Compositing#

Compositing is one of the simplest analysis techniques imaginable and is often used as an alternative to linear regression. It is very powerful, but can also be misused.

In essence, compositing involves sorting data into categories and comparing the statistics for different categories.

The idea is by categorizing and averaging the data in a way that reflects the hypothesis you are testing, you can isolate the signal and remove some of the background “noise”.

Compositing Steps:#

1. Determine categories

Typically, compositing involves sorting data into two categories or groups based on an a priori hypothesis as to why the variable being composited should depend on the category.

For example, suppose that you want to test the hypothesis that a paricular variable is significantly different at mid-day versus very early morning. You would then sort your data into the two specific times of day that you are interested in and compare the statistics for these two groups.

Other examples include:

  • you hypothesize that ENSO has an impact on California precipitation

    • you categorize your precipitation data based on the phase on ENSO: La Niña and El Niño

  • you hypothesize that sea ice loss has an impact on extreme cold events in Toronto

    • you categorize your temperature data based on years with high or low sea ice extent

2. Compute the statistics for each category

Typically, we are computing the sample means and standard deviations for each category and testing whether there is a significant difference between the sample means using a \(z\)/\(t\)-test or resampling, assuming a null hypothesis that there is no difference.

3. Validate Results

With composite analysis, it is always pertinent to check the robustness of your results.
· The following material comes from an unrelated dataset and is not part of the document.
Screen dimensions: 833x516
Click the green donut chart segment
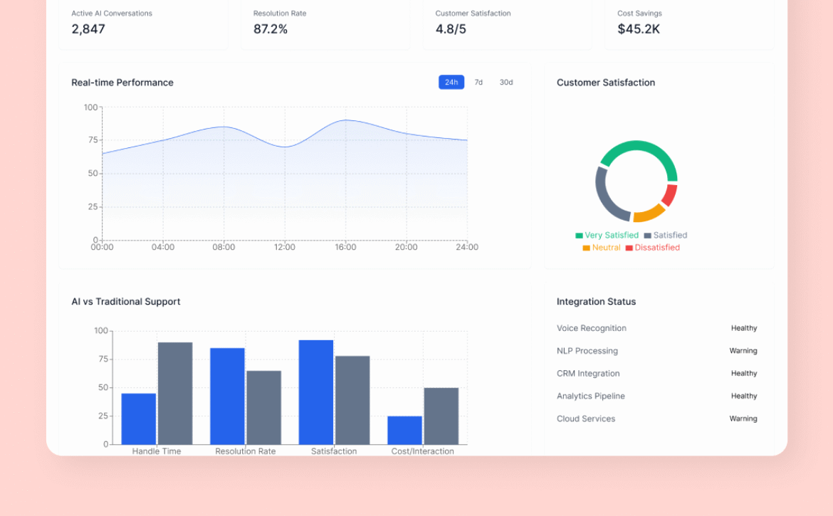[641, 151]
You can do this is a few ways:

  • subdivide the data and show whether the relationship exists in sub-samples of the data

  • perform the opposite composite analysis: e.g. categorize ENSO data based on two categories of high and low California precipitation.

Let’s take a look at compositing our California precipitation data based on the phase of ENSO. Recall, that we have already identified these data points in our previous scatter plots using blue and red colour-coding.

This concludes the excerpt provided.